> Exercise passage:
################

Frequently Asked Questions About Settlements
If you file a personal injury lawsuit that is likely to win, chances are you'll get word of a settlement offer from the defendant. For plaintiffs eager to stay out of court or end the waiting game for money they need for medical bills, the settlement offer may seem like a good idea. However, it can be fraught with danger from a legal and financial standpoint, so you need to know more about the settlement in general to ensure you're making the right decision.
What Happens if I Accept a Settlement?
If you accept the settlement, the case does not go to court, and you have to agree to the terms of the settlement. These can include letting the defendant remain not guilty; in other words, the settlement offer is not to be taken as a legal admission of guilt. When you accept that money, that is the end of your accusation. The defendant may or may not have to remedy future situations like the one that led to your accident, depending on the terms of the settlement agreement.
Why Is It Bad to Take the First Settlement Offer?
A lot of times that first offer is going to be low. It might not seem low to you, but that's part of what the defendant is banking on. They hope that you'll be so eager for money and so unaware of how much you should really get that you'll grab the first offer. Don't -- chances are you can get a much more suitable amount that won't leave you struggling.
What if No One Offers a Settlement?
Then no one offers one, and the case goes on to court unless the defendant admits guilt and pays what you ask (which in itself is a kind of settlement, really). No one has to offer a settlement.
Do I Have to Accept a Settlement Eventually?
For the most part, no. Just because one was offered doesn't mean you have to accept it, and just because you started negotiating over one doesn't mean you have to go through with it and take an eventual offer. If you accept a settlement, sign off on everything, and accept the money, though, then you have to follow through. You can't back out of a legal agreement that you signed when you knew what you were getting into.
Always run settlement offers past a personal injury attorney. Any communication that the other party tries to have with you should be directed to your lawyer. By letting your legal representation run the settlement negotiation process, you'll have a better chance of ending up with an appropriate amount.

################

> Data section:
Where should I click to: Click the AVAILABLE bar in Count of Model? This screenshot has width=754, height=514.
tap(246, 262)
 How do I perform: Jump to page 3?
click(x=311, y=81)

################

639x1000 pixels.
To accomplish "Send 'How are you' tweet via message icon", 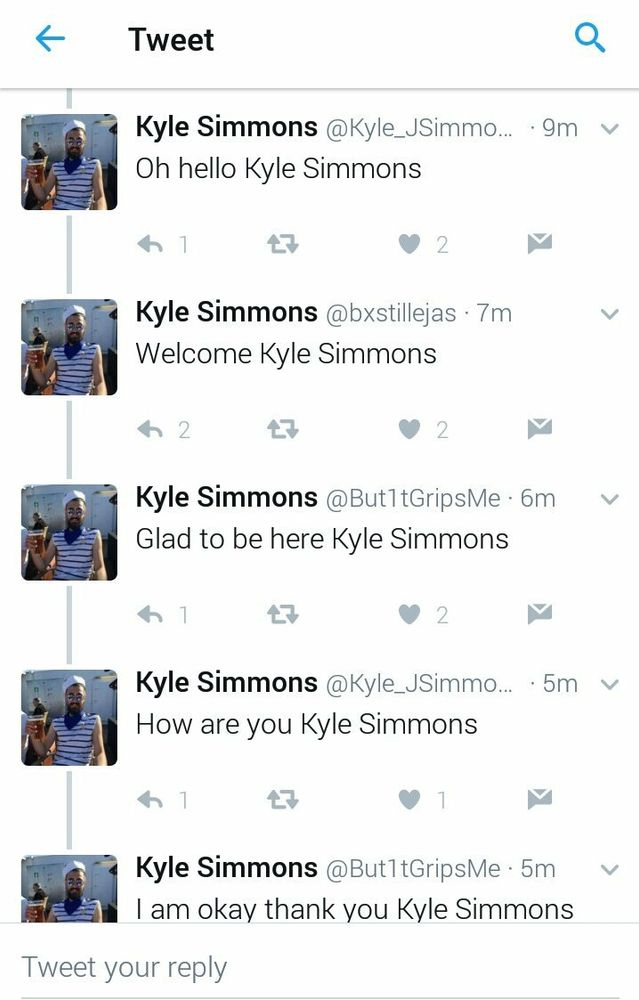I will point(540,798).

################

> Required tasks:
• 1. List every heading in the settlements FAQ that is phrased as a question.
• 2. From the settlements FAQ, extract the stretch from "A lot of times" through "a Settlement Eventually?".
The rows have nothing to do with the settlements FAQ.

> Exercise answers:
• 1.
- What Happens if I Accept a Settlement?
- Why Is It Bad to Take the First Settlement Offer?
- What if No One Offers a Settlement?
- Do I Have to Accept a Settlement Eventually?

• 2.
A lot of times that first offer is going to be low. It might not seem low to you, but that's part of what the defendant is banking on. They hope that you'll be so eager for money and so unaware of how much you should really get that you'll grab the first offer. Don't -- chances are you can get a much more suitable amount that won't leave you struggling.
What if No One Offers a Settlement?
Then no one offers one, and the case goes on to court unless the defendant admits guilt and pays what you ask (which in itself is a kind of settlement, really). No one has to offer a settlement.
Do I Have to Accept a Settlement Eventually?